Large animals in ‘double jeopardy’ of extinction

New York, June 10 (IANS) Large animals hunted for their parts — such as elephant ivory and shark fins — are in double jeopardy of extinction due to their large body size and high value, says a study.

The study reveals underappreciated risk to marine species similar to that of iconic terrestrial species.

“We typically assume that if a species is reduced to low numbers, individuals will be hard to find, hunters will stop hunting, and populations will be given a chance to recover,” said one of the researchers Loren McClenachan of Colby College in Waterville, Maine, US.

“But the extreme values of these species mean that without significant conservation intervention, they will be hunted to extinction,” McClenachan noted.

In the new study, the researchers identified a taxonomically diverse group of more than 100 large marine and terrestrial species that are targeted for international luxury markets.

They estimated the value of these species across three points of sale and explored the relationships among extinction risk, value, and body size.

The analysis showed a threshold above which economic value is the key driver of extinction risk.

Although lower-value species are influenced primarily by their biology, the most valuable species are at high risk of extinction no matter their size.

Once mean product values are greater than $12,557 per kilogram, body size no longer drives risk, the report showed.
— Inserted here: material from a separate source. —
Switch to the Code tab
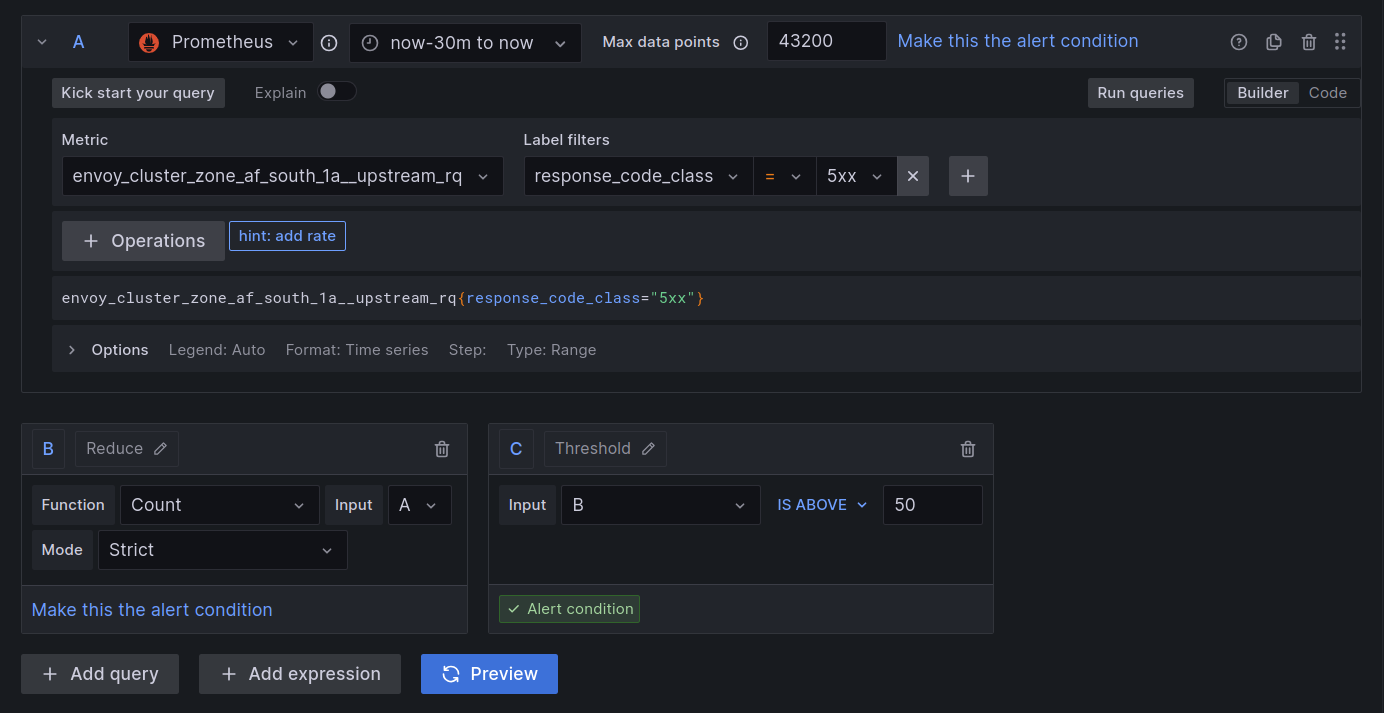 click(1328, 92)
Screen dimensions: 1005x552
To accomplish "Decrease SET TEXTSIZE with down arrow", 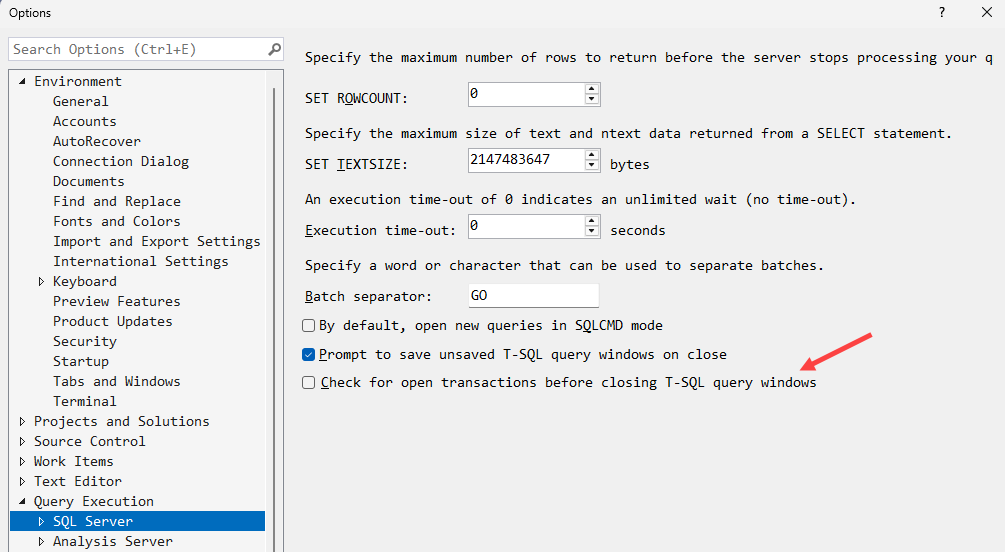I will [x=592, y=167].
The researchers also uncovered important differences between marine and terrestrial species that point to elevated risk in the sea.

Although marine products are generally less valuable on a per kilogram basis, individual animals are still just as valuable as the most valuable terrestrial species.

An individual whale shark, for example, is about as valuable as the most valuable terrestrial species: rhinoceroses and tigers.

The risk to marine species is not reduced for species with larger ranges as it is on land, either, the researchers said.

The findings appeared in the journal Current Biology.